*** Material for this exercise

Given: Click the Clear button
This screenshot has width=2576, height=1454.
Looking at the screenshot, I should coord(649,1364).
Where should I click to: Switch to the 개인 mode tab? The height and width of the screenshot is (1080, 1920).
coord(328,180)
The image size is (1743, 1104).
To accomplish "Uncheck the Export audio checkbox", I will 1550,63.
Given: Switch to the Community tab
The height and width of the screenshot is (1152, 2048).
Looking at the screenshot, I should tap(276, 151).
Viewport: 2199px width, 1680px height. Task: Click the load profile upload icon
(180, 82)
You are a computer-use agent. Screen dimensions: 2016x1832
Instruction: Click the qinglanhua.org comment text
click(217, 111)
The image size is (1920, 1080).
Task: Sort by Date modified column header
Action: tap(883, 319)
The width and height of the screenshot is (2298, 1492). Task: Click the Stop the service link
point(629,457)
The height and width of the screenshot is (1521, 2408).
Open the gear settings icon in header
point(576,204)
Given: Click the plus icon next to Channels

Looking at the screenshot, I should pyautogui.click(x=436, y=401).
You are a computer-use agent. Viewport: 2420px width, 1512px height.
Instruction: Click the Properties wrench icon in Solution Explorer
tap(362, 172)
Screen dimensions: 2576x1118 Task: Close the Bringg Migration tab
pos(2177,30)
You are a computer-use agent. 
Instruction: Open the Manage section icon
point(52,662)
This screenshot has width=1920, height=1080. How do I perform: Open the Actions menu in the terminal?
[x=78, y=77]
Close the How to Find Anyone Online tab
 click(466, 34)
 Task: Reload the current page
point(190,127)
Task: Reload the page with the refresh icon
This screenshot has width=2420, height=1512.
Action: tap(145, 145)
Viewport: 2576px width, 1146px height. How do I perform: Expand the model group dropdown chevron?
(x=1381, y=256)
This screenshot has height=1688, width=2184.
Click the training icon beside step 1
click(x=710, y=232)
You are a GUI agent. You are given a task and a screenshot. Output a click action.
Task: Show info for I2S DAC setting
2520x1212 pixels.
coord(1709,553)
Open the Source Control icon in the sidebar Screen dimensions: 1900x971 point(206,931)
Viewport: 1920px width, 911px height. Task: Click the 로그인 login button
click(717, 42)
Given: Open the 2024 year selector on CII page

******

Task objective >> Exact copies of all the records are to be printed.

Your solution >>
Given: Click the Clear button
This screenshot has width=2576, height=1454.
Looking at the screenshot, I should coord(649,1364).
Where should I click to: Switch to the 개인 mode tab? The height and width of the screenshot is (1080, 1920).
coord(328,180)
The image size is (1743, 1104).
To accomplish "Uncheck the Export audio checkbox", I will 1550,63.
Given: Switch to the Community tab
The height and width of the screenshot is (1152, 2048).
Looking at the screenshot, I should tap(276, 151).
Viewport: 2199px width, 1680px height. Task: Click the load profile upload icon
(180, 82)
You are a computer-use agent. Screen dimensions: 2016x1832
Instruction: Click the qinglanhua.org comment text
click(217, 111)
The image size is (1920, 1080).
Task: Sort by Date modified column header
Action: tap(883, 319)
The width and height of the screenshot is (2298, 1492). Task: Click the Stop the service link
point(629,457)
The height and width of the screenshot is (1521, 2408).
Open the gear settings icon in header
point(576,204)
Given: Click the plus icon next to Channels

Looking at the screenshot, I should pyautogui.click(x=436, y=401).
You are a computer-use agent. Viewport: 2420px width, 1512px height.
Instruction: Click the Properties wrench icon in Solution Explorer
tap(362, 172)
Screen dimensions: 2576x1118 Task: Close the Bringg Migration tab
pos(2177,30)
You are a computer-use agent. 
Instruction: Open the Manage section icon
point(52,662)
This screenshot has width=1920, height=1080. How do I perform: Open the Actions menu in the terminal?
[x=78, y=77]
Close the How to Find Anyone Online tab
 click(466, 34)
 Task: Reload the current page
point(190,127)
Task: Reload the page with the refresh icon
This screenshot has width=2420, height=1512.
Action: tap(145, 145)
Viewport: 2576px width, 1146px height. How do I perform: Expand the model group dropdown chevron?
(x=1381, y=256)
This screenshot has height=1688, width=2184.
Click the training icon beside step 1
click(x=710, y=232)
You are a GUI agent. You are given a task and a screenshot. Output a click action.
Task: Show info for I2S DAC setting
2520x1212 pixels.
coord(1709,553)
Open the Source Control icon in the sidebar Screen dimensions: 1900x971 point(206,931)
Viewport: 1920px width, 911px height. Task: Click the 로그인 login button
click(717, 42)
Given: Open the 2024 year selector on CII page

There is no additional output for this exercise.